Urban forestry grant to establish permeable parking lot in MH

LITTLE ROCK – Arkansas’ Cooperative Extension Service will put an urban and community forestry grant to work showing the benefits of low-impact, permeable parking lots in several locations throughout Arkansas, including Mountain Home.The Arkansas Department of Agriculture awarded the grant for more than $22,000 to John Pennington, extension water quality educator for the University of Arkansas System Division of Agriculture. In his grant proposal, Pennington made the case for using trees and paving-substitution materials that allow rainfall to permeate parking lots and infiltrate the underlying soils, rather than create additional stormwater runoff.

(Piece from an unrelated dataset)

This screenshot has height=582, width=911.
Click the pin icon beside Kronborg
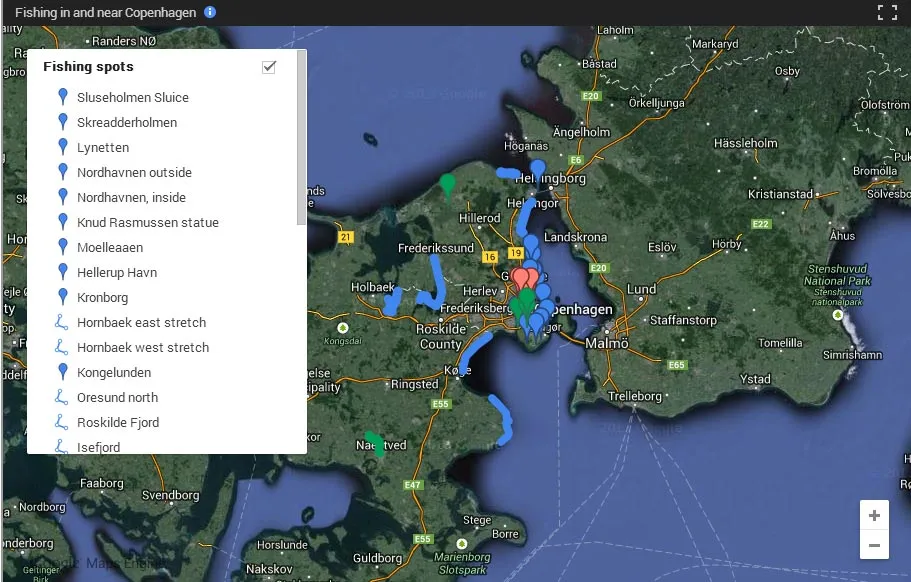pos(62,297)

The grant application proposed two sites for the demonstrations — Mountain Home and Searcy.

“The extent of community forestry in Mountain Home and Searcy is seemingly strong but somewhat subdued over the previous year and a half due to COVID,” Pennington says in his grant application. “Neither community has a demonstration water quality feature composed of urban forestry and low impact development elements.”

According to the application’s narrative, the funding will be used to pay for trees, excavation, rain gardens and more. Interpretive signage will be used to help inform the public of the benefits of this kind of low-impact development approach.

“I am excited that the communities are supportive of this project, and thankful for their support in seeking the funding,” Pennington says. He says supporters included the mayors of both Mountain Home and Searcy, as well as members of the respective tree boards in each city, Cooperative Extension Service agents and Master Gardeners in each county.

The projects, once established, will be tended and maintained by volunteers from a variety of organizations, including members of the Master Gardeners and 4-H clubs in the participating counties, as well as members of Stream Team and Arkansas Watershed Stewards.

The sites will also be used in ongoing outreach and educational efforts, Pennington says, to promote sensible and effective urban stormwater management and the incorporation of urban forestry in in community and economic development.